▸ **WHAT IS BEING ASKED**: Your job with the data below is to output exactly the lines from the one holding "1080x1470 pixels." down to the one holding "Given: Collapse the 根节点 tree expander", both included, and no others.

▸ **MATERIAL SUPPLIED**:
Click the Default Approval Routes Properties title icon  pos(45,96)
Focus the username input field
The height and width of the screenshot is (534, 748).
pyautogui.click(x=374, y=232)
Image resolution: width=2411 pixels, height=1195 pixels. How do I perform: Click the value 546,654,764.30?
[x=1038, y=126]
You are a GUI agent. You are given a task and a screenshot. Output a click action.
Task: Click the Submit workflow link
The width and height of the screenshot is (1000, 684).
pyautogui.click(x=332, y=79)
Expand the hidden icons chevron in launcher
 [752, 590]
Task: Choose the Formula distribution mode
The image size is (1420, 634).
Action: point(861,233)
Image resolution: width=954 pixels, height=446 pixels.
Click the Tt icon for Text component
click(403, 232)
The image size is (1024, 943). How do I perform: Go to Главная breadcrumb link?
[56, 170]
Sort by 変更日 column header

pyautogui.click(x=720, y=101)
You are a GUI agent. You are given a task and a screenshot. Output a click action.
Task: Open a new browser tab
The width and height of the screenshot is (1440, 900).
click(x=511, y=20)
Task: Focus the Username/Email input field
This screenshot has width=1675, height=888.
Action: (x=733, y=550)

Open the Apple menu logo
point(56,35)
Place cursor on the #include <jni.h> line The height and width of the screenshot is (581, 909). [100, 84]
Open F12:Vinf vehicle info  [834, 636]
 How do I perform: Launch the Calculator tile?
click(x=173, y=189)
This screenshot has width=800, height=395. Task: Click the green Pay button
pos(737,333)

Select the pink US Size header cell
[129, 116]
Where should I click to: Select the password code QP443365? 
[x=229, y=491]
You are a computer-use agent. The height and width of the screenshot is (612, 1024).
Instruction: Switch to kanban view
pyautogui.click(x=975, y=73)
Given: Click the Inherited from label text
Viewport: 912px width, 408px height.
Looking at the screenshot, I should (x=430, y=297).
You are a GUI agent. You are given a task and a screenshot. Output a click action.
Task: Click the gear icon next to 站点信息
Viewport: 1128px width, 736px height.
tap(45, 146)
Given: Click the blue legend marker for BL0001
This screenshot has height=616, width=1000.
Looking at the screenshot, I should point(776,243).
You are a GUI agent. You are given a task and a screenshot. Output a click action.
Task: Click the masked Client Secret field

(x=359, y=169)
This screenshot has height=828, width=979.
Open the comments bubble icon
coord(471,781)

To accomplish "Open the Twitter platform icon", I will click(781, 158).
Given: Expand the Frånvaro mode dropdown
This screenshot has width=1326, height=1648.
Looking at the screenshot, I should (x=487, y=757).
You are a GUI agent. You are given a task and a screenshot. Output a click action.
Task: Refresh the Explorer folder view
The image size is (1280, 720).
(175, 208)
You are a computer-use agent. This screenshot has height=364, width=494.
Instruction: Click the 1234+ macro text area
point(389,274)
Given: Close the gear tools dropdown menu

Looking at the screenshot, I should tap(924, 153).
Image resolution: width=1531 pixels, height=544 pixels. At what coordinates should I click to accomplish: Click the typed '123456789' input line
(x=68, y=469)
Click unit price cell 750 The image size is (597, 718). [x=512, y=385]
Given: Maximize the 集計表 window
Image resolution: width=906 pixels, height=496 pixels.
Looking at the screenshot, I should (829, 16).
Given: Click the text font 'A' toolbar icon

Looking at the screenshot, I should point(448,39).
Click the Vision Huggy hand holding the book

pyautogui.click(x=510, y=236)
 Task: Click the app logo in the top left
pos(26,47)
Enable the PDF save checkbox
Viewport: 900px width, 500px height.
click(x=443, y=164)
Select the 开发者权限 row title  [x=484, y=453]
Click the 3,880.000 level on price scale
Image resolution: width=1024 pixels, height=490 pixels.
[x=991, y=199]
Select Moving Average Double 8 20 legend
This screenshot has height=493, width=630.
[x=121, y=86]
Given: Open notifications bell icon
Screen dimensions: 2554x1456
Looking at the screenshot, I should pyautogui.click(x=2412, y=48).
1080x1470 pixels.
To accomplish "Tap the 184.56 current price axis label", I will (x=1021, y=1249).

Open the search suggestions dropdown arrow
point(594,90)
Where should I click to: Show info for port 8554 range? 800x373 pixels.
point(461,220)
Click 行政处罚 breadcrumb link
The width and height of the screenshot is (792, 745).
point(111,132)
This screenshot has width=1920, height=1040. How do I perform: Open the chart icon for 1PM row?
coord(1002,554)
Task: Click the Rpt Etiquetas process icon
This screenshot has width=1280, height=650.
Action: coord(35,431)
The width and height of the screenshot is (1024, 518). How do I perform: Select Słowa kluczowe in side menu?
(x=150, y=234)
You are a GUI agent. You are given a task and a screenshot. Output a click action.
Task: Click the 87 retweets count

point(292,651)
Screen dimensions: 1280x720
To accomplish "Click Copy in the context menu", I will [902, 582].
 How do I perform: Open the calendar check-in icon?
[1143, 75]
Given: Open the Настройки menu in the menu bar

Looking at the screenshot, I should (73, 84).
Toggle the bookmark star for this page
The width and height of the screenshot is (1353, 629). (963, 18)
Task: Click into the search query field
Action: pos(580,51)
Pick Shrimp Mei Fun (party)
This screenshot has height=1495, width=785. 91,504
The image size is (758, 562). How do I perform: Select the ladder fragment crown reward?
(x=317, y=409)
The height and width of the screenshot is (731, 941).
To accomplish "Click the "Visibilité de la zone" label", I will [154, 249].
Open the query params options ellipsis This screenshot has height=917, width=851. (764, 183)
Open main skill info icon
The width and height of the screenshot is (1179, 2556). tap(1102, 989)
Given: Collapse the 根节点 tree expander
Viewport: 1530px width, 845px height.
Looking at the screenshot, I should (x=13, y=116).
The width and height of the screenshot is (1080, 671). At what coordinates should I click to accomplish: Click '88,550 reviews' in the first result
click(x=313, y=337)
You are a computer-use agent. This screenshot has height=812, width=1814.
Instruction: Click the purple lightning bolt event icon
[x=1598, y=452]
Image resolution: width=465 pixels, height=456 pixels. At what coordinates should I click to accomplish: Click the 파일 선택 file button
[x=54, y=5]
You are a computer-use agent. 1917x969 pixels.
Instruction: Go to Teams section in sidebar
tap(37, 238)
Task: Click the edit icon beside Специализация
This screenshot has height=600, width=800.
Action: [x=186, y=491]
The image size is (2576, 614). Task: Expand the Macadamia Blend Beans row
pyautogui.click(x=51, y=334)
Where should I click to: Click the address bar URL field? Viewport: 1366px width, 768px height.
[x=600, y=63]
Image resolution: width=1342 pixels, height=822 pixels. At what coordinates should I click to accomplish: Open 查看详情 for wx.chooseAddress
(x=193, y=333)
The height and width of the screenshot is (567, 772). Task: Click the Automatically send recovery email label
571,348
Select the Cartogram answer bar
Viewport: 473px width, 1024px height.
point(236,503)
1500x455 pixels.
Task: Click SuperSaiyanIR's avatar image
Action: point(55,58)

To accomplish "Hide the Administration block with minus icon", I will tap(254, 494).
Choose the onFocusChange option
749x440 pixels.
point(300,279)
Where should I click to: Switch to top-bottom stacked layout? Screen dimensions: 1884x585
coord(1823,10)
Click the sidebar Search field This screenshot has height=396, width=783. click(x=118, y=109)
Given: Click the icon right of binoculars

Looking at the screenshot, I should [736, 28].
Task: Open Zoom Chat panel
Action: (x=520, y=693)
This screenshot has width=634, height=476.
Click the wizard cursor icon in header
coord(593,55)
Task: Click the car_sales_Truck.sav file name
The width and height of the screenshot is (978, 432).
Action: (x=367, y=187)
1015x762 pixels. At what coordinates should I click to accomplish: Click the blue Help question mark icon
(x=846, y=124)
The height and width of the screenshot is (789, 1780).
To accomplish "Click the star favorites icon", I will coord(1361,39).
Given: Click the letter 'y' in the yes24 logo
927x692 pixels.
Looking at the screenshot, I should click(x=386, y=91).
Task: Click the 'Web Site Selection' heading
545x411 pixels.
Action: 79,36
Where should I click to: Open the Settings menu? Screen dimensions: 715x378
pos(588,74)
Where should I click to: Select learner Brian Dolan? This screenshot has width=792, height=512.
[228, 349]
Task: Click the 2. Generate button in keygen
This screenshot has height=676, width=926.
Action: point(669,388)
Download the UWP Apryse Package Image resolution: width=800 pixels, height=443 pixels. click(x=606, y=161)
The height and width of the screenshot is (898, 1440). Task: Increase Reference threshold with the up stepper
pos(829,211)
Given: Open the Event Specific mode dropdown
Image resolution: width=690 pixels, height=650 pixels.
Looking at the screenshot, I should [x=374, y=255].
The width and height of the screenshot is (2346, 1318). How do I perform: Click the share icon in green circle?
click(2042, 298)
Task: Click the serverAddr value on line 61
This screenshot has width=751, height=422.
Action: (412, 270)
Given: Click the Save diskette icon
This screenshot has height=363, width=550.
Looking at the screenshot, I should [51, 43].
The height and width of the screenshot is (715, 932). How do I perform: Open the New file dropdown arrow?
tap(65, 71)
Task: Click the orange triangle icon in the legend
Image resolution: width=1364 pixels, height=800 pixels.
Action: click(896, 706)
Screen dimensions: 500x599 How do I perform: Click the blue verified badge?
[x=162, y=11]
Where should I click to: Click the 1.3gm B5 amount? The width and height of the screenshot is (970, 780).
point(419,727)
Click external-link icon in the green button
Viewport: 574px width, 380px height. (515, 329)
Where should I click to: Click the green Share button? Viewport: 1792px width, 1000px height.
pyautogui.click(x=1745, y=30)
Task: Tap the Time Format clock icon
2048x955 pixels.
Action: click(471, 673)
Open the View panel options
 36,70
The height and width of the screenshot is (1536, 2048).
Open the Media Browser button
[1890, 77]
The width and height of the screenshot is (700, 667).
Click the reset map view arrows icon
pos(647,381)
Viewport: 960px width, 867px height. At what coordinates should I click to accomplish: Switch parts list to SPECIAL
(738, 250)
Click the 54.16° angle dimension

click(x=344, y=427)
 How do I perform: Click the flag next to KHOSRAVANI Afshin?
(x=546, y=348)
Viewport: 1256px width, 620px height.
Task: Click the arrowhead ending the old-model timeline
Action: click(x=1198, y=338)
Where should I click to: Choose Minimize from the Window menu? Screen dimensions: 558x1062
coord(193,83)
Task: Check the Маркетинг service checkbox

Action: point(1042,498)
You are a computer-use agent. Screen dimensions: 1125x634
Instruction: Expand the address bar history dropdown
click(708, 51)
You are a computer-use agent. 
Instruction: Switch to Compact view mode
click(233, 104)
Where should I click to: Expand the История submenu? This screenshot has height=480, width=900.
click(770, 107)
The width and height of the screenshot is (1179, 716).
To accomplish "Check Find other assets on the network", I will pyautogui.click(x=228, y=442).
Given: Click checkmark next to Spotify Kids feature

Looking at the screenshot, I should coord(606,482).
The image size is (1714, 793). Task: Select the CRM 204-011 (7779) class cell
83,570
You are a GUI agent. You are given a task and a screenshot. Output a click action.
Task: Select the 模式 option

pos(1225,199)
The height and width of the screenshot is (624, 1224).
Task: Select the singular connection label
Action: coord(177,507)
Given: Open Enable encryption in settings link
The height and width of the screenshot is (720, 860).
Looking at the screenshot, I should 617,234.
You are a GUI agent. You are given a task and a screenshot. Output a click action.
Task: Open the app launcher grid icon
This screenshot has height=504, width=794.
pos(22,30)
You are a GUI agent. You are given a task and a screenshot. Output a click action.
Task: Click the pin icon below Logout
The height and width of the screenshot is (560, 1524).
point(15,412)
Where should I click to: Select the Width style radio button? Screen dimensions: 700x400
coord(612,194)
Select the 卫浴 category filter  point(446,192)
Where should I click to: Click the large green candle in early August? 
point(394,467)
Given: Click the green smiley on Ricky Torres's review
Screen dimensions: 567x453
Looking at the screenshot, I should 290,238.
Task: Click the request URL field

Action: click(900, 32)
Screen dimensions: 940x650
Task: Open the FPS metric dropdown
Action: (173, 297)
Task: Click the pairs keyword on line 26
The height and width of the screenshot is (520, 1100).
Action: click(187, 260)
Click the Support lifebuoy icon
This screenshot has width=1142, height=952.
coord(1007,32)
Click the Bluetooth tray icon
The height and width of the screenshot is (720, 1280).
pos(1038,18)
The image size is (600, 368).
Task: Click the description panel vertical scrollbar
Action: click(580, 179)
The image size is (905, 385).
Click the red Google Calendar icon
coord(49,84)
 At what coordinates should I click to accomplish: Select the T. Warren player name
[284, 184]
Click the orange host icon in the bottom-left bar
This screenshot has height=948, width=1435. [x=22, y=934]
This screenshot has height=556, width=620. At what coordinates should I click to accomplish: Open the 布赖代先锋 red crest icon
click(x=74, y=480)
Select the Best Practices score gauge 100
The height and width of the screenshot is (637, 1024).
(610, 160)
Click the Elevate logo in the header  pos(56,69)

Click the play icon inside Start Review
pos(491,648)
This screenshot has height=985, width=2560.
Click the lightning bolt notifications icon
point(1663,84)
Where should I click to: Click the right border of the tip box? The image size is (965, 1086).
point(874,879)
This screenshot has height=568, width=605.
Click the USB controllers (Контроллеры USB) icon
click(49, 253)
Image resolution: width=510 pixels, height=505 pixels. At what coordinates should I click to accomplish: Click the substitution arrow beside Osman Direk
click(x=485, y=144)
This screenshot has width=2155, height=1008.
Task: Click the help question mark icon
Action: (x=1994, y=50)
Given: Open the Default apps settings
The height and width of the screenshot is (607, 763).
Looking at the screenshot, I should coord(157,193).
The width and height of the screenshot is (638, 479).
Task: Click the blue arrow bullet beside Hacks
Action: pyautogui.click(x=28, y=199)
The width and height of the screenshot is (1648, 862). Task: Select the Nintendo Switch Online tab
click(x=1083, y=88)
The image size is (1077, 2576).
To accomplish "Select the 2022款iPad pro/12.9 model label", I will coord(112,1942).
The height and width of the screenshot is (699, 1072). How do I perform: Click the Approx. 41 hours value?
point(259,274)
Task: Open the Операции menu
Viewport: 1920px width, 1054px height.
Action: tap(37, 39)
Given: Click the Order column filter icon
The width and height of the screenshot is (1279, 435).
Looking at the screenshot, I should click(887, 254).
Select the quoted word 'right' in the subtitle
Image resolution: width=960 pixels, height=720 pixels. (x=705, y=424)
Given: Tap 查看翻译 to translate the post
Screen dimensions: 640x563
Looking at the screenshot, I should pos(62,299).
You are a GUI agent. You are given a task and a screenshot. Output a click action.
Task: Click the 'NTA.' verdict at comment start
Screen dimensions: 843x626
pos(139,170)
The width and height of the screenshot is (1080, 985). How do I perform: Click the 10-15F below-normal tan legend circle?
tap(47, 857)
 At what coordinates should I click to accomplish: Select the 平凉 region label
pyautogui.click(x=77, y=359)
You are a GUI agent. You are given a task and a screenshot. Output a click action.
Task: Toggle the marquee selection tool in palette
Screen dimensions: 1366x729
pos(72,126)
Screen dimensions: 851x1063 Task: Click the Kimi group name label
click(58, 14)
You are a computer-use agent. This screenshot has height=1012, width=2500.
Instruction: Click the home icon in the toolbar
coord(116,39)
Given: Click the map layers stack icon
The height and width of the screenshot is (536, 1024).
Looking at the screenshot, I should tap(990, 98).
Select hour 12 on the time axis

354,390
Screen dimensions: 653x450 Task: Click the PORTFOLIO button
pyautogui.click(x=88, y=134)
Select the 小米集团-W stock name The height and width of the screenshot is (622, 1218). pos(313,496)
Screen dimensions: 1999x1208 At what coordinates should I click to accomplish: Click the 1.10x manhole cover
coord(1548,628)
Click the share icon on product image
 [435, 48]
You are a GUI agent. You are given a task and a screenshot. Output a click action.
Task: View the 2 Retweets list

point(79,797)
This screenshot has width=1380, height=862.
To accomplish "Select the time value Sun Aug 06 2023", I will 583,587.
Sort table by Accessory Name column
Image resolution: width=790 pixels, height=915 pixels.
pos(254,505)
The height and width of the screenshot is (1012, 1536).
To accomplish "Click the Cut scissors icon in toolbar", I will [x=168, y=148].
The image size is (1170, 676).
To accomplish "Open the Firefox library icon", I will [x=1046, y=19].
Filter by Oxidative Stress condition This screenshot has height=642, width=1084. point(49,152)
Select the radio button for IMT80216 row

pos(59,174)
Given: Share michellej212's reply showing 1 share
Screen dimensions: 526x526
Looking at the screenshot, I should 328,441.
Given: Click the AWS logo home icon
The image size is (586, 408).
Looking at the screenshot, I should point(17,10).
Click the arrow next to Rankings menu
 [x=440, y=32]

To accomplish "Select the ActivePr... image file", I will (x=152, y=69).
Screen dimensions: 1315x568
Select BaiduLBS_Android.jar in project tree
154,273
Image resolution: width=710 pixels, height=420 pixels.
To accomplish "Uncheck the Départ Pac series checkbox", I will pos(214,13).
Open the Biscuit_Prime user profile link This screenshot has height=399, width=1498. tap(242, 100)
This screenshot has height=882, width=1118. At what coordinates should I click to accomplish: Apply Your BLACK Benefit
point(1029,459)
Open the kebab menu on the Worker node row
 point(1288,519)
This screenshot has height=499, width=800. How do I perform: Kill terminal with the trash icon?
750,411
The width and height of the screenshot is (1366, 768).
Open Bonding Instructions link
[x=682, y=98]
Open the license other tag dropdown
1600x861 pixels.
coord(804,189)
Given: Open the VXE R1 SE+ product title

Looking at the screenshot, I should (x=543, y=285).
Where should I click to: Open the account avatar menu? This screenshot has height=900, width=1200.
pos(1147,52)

▸ **WRITTEN RESPONSE**:
1080x1470 pixels.
To accomplish "Tap the 184.56 current price axis label", I will (x=1021, y=1249).

Open the search suggestions dropdown arrow
point(594,90)
Where should I click to: Show info for port 8554 range? 800x373 pixels.
point(461,220)
Click 行政处罚 breadcrumb link
The width and height of the screenshot is (792, 745).
point(111,132)
This screenshot has width=1920, height=1040. How do I perform: Open the chart icon for 1PM row?
coord(1002,554)
Task: Click the Rpt Etiquetas process icon
This screenshot has width=1280, height=650.
Action: coord(35,431)
The width and height of the screenshot is (1024, 518). How do I perform: Select Słowa kluczowe in side menu?
(x=150, y=234)
You are a GUI agent. You are given a task and a screenshot. Output a click action.
Task: Click the 87 retweets count

point(292,651)
Screen dimensions: 1280x720
To accomplish "Click Copy in the context menu", I will [902, 582].
 How do I perform: Open the calendar check-in icon?
[1143, 75]
Given: Open the Настройки menu in the menu bar

Looking at the screenshot, I should (73, 84).
Toggle the bookmark star for this page
The width and height of the screenshot is (1353, 629). (963, 18)
Task: Click into the search query field
Action: pos(580,51)
Pick Shrimp Mei Fun (party)
This screenshot has height=1495, width=785. 91,504
The image size is (758, 562). How do I perform: Select the ladder fragment crown reward?
(x=317, y=409)
The height and width of the screenshot is (731, 941).
To accomplish "Click the "Visibilité de la zone" label", I will [154, 249].
Open the query params options ellipsis This screenshot has height=917, width=851. (764, 183)
Open main skill info icon
The width and height of the screenshot is (1179, 2556). tap(1102, 989)
Given: Collapse the 根节点 tree expander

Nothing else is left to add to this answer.